>> Start Data supplied

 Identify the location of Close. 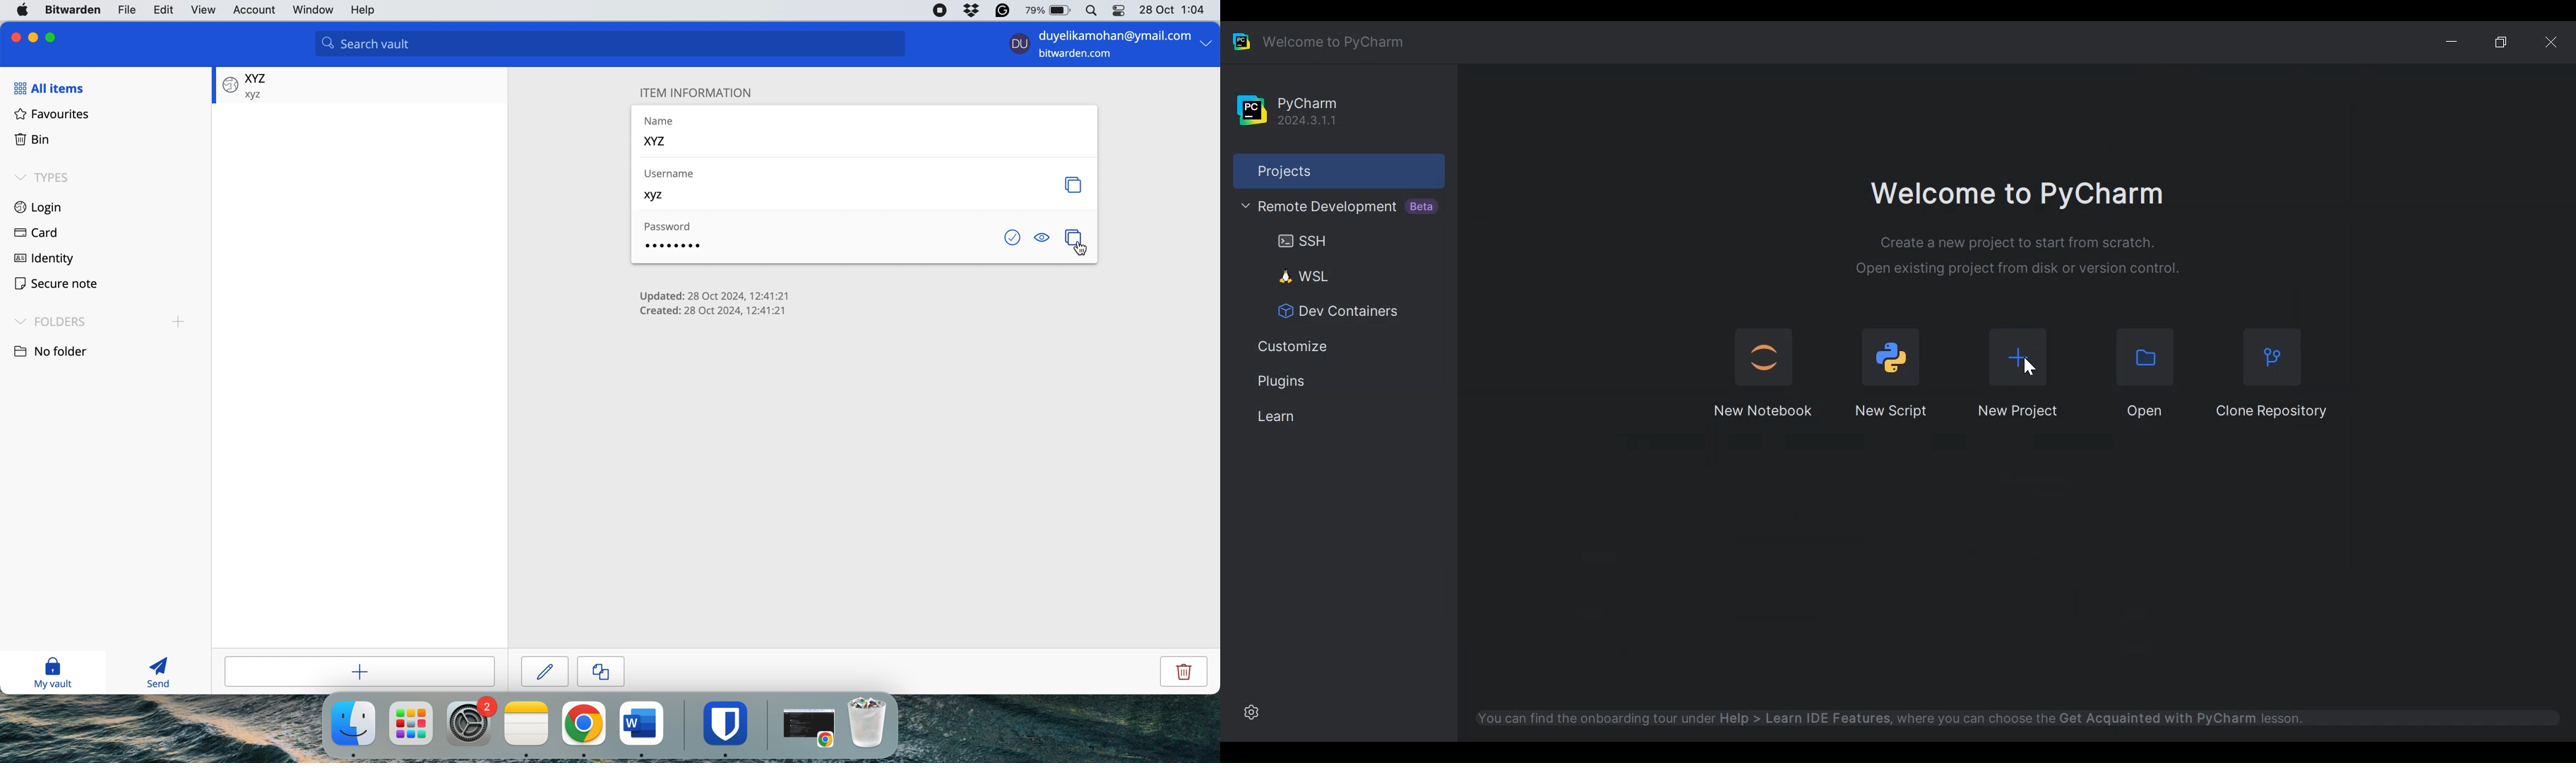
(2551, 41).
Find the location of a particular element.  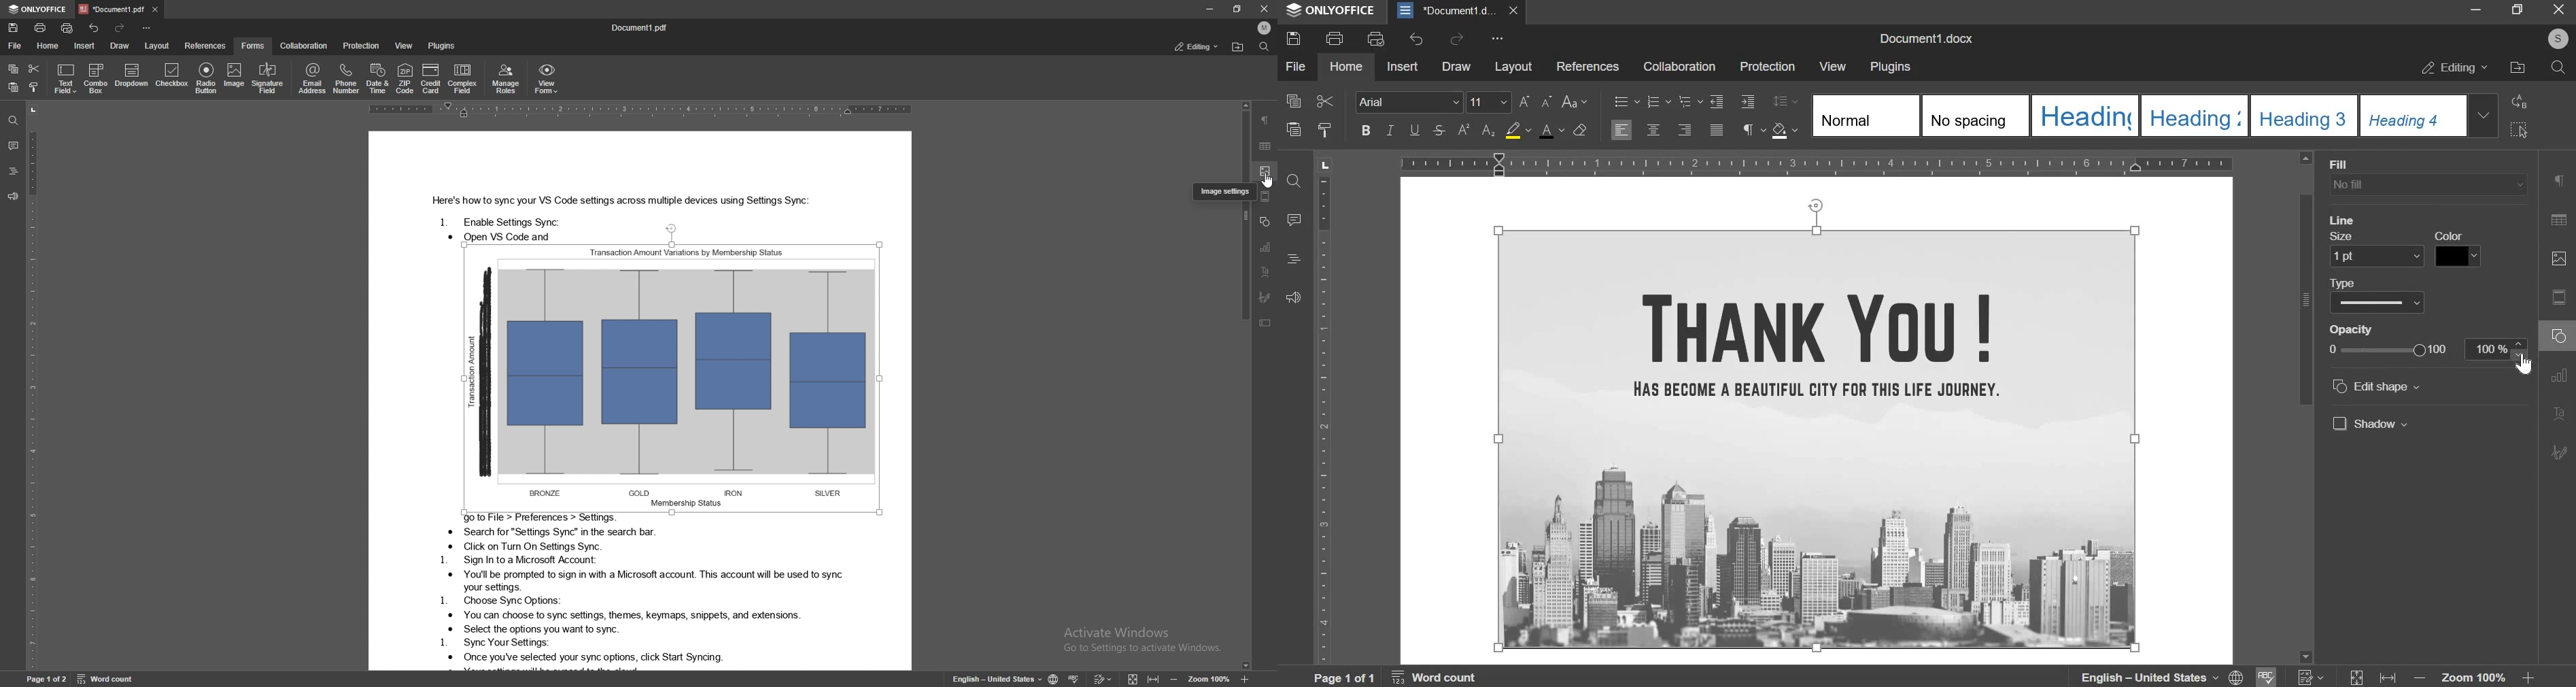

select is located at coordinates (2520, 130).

>> End Data supplied
>> Start Data supplied

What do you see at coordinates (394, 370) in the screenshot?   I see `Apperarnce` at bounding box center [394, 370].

>> End Data supplied
>> Start Data supplied

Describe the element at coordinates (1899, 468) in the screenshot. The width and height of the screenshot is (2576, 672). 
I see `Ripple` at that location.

>> End Data supplied

Requirements: Please reproduce word for word everything in the listing from the line containing "Identify the location of Close." down to the line containing "select is located at coordinates (2520, 130).", both lines included, and leave the pictures out.

Solution:
 Identify the location of Close. 
(2551, 41).
Find the location of a particular element.  

select is located at coordinates (2520, 130).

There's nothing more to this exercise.